──────── TEXTO PARA LEITURA

Para Mises, o governo de um punhado de pessoas depende do consentimento dos governados, de modo que nenhum governo pode se manter – sua forma, seu regime e seu pessoal – se a maioria dos governados não estiver convencida de que seu governo é bom. Todas as outras exigências do liberalismo resultam da exigência fundamental da propriedade, que se refere à propriedade privada dos meios de produção (“pois no que diz respeito às mercadorias prontas para o consumo, a propriedade privada é uma coisa natural e não é contestada nem mesmo pelos socialistas e comunistas”).

Como Mises diz, se o programa do liberalismo fosse condensado em uma única palavra, ela seria: propriedade.

Guerra, Conquista e o Estado de Israel

Em 1948, com a criação do Estado de Israel na Palestina, um governo foi estabelecido e o território de seu domínio foi expandido sem o consentimento da maioria dos proprietários, que foram expulsos, mortos ou submetidos ao status de cidadãos de segunda classe – e que eram, de fato, a maioria da população que habitava e possuía vastas extensões de terra roubadas pelas forças israelenses. Assim, a guerra e a conquista deram origem ao Estado de Israel, com uma população em grande parte nova de judeus que imigraram para a Palestina nas poucas décadas antes de sua criação e que vieram a formar a maioria dos governados no novo país de Israel. Desde então, o exército israelense não parou de travar guerras em favor da expansão de Israel, conquistando novos territórios, que também são legalmente designados – como aqueles conquistados com a criação do Estado israelense – como estatais.

────────────────
──────── TRECHOS DAS LINHAS

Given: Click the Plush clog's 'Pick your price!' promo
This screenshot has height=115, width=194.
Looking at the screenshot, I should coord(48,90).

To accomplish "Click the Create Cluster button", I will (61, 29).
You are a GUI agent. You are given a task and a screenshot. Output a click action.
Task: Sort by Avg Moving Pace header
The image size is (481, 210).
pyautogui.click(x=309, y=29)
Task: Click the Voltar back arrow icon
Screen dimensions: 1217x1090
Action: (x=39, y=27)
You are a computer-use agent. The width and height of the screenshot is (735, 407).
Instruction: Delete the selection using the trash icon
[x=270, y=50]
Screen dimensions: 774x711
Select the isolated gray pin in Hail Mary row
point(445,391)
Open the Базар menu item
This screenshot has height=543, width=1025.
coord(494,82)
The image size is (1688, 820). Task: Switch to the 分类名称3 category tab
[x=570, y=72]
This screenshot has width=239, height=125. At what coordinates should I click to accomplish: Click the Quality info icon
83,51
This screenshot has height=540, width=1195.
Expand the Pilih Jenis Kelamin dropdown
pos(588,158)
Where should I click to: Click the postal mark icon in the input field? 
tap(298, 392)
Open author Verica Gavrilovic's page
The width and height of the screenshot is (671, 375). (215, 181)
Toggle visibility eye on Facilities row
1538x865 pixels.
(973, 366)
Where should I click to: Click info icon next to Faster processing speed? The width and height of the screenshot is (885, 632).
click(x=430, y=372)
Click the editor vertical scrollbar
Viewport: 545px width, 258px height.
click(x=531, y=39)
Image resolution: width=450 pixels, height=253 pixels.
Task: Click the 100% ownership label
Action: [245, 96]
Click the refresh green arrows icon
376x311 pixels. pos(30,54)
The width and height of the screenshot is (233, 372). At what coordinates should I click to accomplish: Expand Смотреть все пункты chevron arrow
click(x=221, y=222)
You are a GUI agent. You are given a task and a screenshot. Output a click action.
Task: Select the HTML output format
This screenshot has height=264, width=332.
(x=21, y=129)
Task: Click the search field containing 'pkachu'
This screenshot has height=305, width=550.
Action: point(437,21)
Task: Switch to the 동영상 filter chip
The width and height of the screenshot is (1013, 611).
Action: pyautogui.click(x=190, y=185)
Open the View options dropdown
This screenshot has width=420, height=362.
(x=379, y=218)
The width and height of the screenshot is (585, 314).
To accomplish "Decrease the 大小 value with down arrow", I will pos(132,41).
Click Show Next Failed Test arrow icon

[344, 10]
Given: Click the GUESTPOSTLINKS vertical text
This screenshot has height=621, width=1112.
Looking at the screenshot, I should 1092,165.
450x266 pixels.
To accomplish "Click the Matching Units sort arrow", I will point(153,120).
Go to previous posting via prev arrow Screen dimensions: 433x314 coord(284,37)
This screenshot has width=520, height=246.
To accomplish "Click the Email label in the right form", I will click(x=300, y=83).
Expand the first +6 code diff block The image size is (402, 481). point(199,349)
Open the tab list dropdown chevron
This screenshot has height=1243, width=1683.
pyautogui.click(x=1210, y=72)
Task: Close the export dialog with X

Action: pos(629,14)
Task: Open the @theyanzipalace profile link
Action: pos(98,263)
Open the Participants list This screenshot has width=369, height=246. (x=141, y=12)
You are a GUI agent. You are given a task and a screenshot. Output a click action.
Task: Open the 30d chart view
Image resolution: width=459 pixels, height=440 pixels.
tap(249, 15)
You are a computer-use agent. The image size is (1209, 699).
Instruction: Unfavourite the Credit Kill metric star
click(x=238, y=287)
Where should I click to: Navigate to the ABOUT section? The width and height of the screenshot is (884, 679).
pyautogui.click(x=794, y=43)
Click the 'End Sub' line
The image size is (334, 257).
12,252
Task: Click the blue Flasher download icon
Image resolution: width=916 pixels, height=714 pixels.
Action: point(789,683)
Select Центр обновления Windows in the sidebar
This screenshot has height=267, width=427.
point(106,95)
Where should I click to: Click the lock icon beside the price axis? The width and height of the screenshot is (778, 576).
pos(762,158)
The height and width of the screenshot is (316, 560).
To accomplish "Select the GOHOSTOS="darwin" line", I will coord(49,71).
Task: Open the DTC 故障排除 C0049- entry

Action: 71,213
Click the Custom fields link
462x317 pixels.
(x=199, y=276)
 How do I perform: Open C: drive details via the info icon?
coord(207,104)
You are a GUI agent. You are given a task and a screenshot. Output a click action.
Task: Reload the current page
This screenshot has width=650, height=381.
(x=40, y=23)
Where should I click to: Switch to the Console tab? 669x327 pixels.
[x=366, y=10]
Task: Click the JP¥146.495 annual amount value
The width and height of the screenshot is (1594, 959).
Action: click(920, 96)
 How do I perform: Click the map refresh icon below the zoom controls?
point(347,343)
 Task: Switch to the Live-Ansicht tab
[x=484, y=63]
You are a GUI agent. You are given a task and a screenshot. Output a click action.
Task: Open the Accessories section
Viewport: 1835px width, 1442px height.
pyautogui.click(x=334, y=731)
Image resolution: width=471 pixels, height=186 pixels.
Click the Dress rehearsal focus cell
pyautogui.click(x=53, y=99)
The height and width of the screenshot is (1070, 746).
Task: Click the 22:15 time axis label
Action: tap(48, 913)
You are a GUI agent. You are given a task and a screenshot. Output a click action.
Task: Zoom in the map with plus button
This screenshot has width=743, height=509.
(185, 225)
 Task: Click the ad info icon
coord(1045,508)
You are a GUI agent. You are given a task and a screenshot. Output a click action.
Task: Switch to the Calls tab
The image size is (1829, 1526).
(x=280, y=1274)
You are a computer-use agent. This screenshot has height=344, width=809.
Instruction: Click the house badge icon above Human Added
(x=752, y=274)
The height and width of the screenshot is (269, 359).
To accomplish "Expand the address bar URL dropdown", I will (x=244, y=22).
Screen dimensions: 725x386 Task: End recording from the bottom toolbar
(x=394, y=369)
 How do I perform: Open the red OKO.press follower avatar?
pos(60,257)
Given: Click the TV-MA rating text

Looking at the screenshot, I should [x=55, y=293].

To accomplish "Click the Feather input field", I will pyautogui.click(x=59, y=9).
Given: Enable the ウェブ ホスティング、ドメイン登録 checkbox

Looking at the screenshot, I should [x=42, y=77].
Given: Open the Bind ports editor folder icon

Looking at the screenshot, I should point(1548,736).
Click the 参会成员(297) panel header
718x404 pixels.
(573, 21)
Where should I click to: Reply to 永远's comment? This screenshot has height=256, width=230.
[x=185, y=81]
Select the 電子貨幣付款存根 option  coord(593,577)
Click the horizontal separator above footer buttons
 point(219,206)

────────────────

§ **O QUE FAZER**
(a) Transcreva, do texto sobre Mises e o Estado de Israel, o trecho que começa em "Para Mises, o" e termina em "ela seria: propriedade.".
(b) Reescreva as linhas do Bloco 1, começando pela que contém "This screenshot has height=540, width=1195." e terminando na que contém "click(x=221, y=222)", ambas incluídas, trocando "dropdown" por "menu" e mantendo todo o resto inalterado. Apresente apenas essas linhas.

§ **RESPOSTAS COMPLETAS**
(a)
Para Mises, o governo de um punhado de pessoas depende do consentimento dos governados, de modo que nenhum governo pode se manter – sua forma, seu regime e seu pessoal – se a maioria dos governados não estiver convencida de que seu governo é bom. Todas as outras exigências do liberalismo resultam da exigência fundamental da propriedade, que se refere à propriedade privada dos meios de produção (“pois no que diz respeito às mercadorias prontas para o consumo, a propriedade privada é uma coisa natural e não é contestada nem mesmo pelos socialistas e comunistas”).

Como Mises diz, se o programa do liberalismo fosse condensado em uma única palavra, ela seria: propriedade.

(b)
This screenshot has height=540, width=1195.
Expand the Pilih Jenis Kelamin menu
pos(588,158)
Where should I click to: Click the postal mark icon in the input field? 
tap(298, 392)
Open author Verica Gavrilovic's page
The width and height of the screenshot is (671, 375). (215, 181)
Toggle visibility eye on Facilities row
1538x865 pixels.
(973, 366)
Where should I click to: Click info icon next to Faster processing speed? The width and height of the screenshot is (885, 632).
click(x=430, y=372)
Click the editor vertical scrollbar
Viewport: 545px width, 258px height.
click(x=531, y=39)
Image resolution: width=450 pixels, height=253 pixels.
Task: Click the 100% ownership label
Action: [245, 96]
Click the refresh green arrows icon
376x311 pixels. pos(30,54)
The width and height of the screenshot is (233, 372). At what coordinates should I click to accomplish: Expand Смотреть все пункты chevron arrow
click(x=221, y=222)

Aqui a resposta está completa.